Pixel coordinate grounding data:
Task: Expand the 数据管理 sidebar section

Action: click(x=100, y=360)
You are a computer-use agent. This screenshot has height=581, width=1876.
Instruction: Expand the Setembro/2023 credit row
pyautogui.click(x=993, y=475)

EXERCISE PROMPT: Each record must be transcribed word for word.

TASK OUTPUT:
Task: Expand the 数据管理 sidebar section

Action: click(x=100, y=360)
You are a computer-use agent. This screenshot has height=581, width=1876.
Instruction: Expand the Setembro/2023 credit row
pyautogui.click(x=993, y=475)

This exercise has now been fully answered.